> **REQUIRED ACTION**
Using the text on the cost of opioid addiction below, answer these:
(a) What was the total in 2004?
(b) How much of the $2.6 billion was paid for by insurance?
(c) Which two places already plan to sue major pharmaceutical corporations?

A new report has revealed that opioid addiction comes at the cost of $2.6 billion per year for American insurance industry.
The report by Kaiser Family Foundation shows that many employers within the USA are being forced to limit insurance coverage relating to opioid use and addiction due to skyrocketing costs.
The study uncovered that the $2.6 billion figure from 2016 is a staggering increase from 2004’s total of $273 million. The results are broken down as just over 50 percent going to the treatment of employee’s children, one third for the employees themselves and the balance to the employee’s spouses.
Of the $2.6 billion, $335 million was covered by patients and a staggering $2.3 billion paid for by insurance.
These new figures arrive on the back of President Donald Trump announcing his plans, along with First Lady, Melania Trump, for a three-pronged attack in the war against opioids including further education, improved treatment and tougher penalties for persistent, high volume traffickers, including the death penalty.
The President is also encouraging the practice of passing the cost of opioid onto pharma companies responsible rather than the taxpayer and, New York City and Arkansas already have plans to sue major pharmaceutical corporations.

> **DATASET RECORDS**
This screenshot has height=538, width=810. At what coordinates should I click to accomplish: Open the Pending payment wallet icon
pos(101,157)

---

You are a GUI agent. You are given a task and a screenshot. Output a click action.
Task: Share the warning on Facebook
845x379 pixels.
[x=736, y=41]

> **RESULT BELOW**
(a) $273 million
(b) $2.3 billion
(c) New York City and Arkansas